We’ll use RollingUpdate and specify Kubernetes version 1.24.10. Update the spec to look like so by…
Deleting all of the status fields
Changing what is now the final line, spec.version, to v1.24.10
spec:
clusterName: azure-worker
minReadySeconds: 0
progressDeadlineSeconds: 600
replicas: 3
revisionHistoryLimit: 1
selector:
matchLabels:
cluster.x-k8s.io/cluster-name: azure-worker
cluster.x-k8s.io/deployment-name: azure-worker-md-0
strategy:
rollingUpdate:
maxSurge: 1
maxUnavailable: 0
type: RollingUpdate
template:
metadata:
labels:
cluster.x-k8s.io/cluster-name: azure-worker
cluster.x-k8s.io/deployment-name: azure-worker-md-0
spec:
bootstrap:
configRef:
apiVersion: bootstrap.cluster.x-k8s.io/v1beta1
kind: KubeadmConfigTemplate
name: azure-worker-md-0
clusterName: azure-worker
infrastructureRef:
apiVersion: infrastructure.cluster.x-k8s.io/v1beta1
kind: AzureMachineTemplate
name: azure-worker-md-0
version: v1.24.10
Now we can apply the manifest to propagate our changes to the worker cluster:
% kubectl apply -f md-0-update.yaml
If you run kubectl get machines, you’ll see the system beginning to provision new machines running the new version of Kubernetes:
NAME CLUSTER NODENAME PHASE AGE VERSION
azure-worker-control-plane-6btkg azure-worker azure-worker-control-plane-wmt26 Running 29m v1.24.10
azure-worker-md-0-598f9c756b-5dt68 azure-worker azure-worker-md-0-mjf4x Running 59m v1.24.6
azure-worker-md-0-598f9c756b-j6rrg azure-worker azure-worker-md-0-9mzvl Running 59m v1.24.6
azure-worker-md-0-598f9c756b-w2pmm azure-worker azure-worker-md-0-xkk2v Running 59m v1.24.6
azure-worker-md-0-6c64c9db4c-sc5vf azure-worker Provisioning 71s v1.24.10
After a couple of minutes, we’ll see old worker machines starting to be replaced by the newly provisioned ones:
NAME CLUSTER NODENAME PHASE AGE VERSION
azure-worker-control-plane-6btkg azure-worker azure-worker-control-plane-wmt26 Running 32m v1.24.10
azure-worker-md-0-598f9c756b-j6rrg azure-worker azure-worker-md-0-9mzvl Running 61m v1.24.6
azure-worker-md-0-598f9c756b-w2pmm azure-worker azure-worker-md-0-xkk2v Running 61m v1.24.6
azure-worker-md-0-6c64c9db4c-65999 azure-worker Provisioning 9s v1.24.10
azure-worker-md-0-6c64c9db4c-sc5vf azure-worker azure-worker-md-0-fnkcn Running 3m36s v1.24.10
Above, we see that machine sc5vf—now launched with v.1.24.10—is up and running and has replaced machine 5dt68. A new machine running the upgraded version has started to provision. In a few minutes more…

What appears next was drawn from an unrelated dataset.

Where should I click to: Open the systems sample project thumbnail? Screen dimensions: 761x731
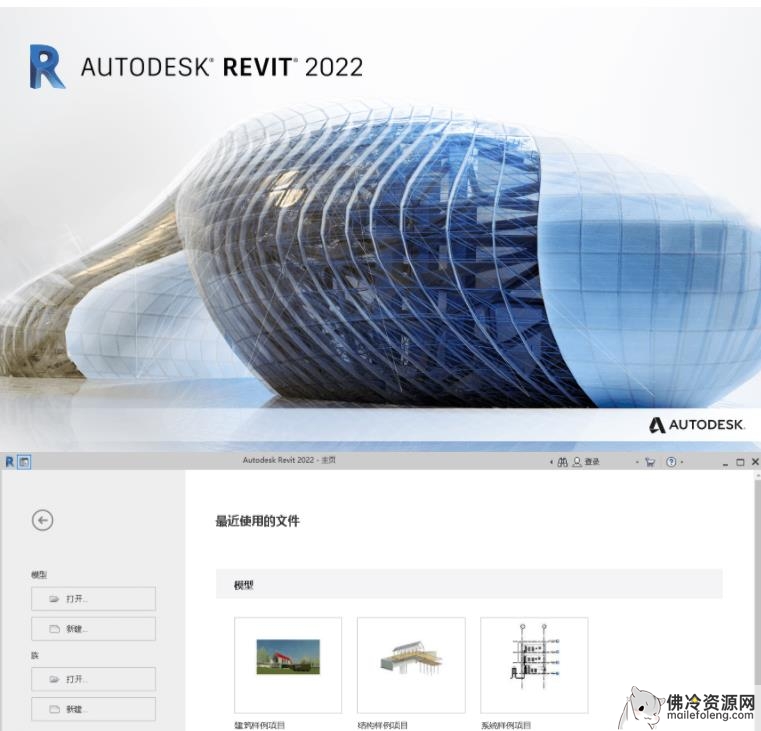[x=534, y=664]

NAME CLUSTER NODENAME PHASE AGE VERSION
azure-worker-control-plane-6btkg azure-worker azure-worker-control-plane-wmt26 Running 48m v1.24.10
azure-worker-md-0-6c64c9db4c-65999 azure-worker azure-worker-md-0-lndqb Running 16m v1.24.10
azure-worker-md-0-6c64c9db4c-b975n azure-worker azure-worker-md-0-vb44l Running 13m v1.24.10
azure-worker-md-0-6c64c9db4c-sc5vf azure-worker azure-worker-md-0-fnkcn Running 19m v1.24.10
Our cluster is completely upgraded!
When you’re done playing around with your fancy new cluster, you can clean up with:
% kubectl delete cluster azure-worker
% kubectl delete azureclusteridentity cluster-identity
Conclusion and next steps
So far, so good! We’ve learned…
How Cluster API works
How to deploy clusters to two different infrastructure providers with Cluster API
How to perform basic tasks like scaling and upgrading machines on clusters managed by Cluster API
In the final tutorial of this series, we’ll explore how to unlock the real power of Cluster API by writing a simple application that uses the API to intelligently manage infrastructure across multiple providers.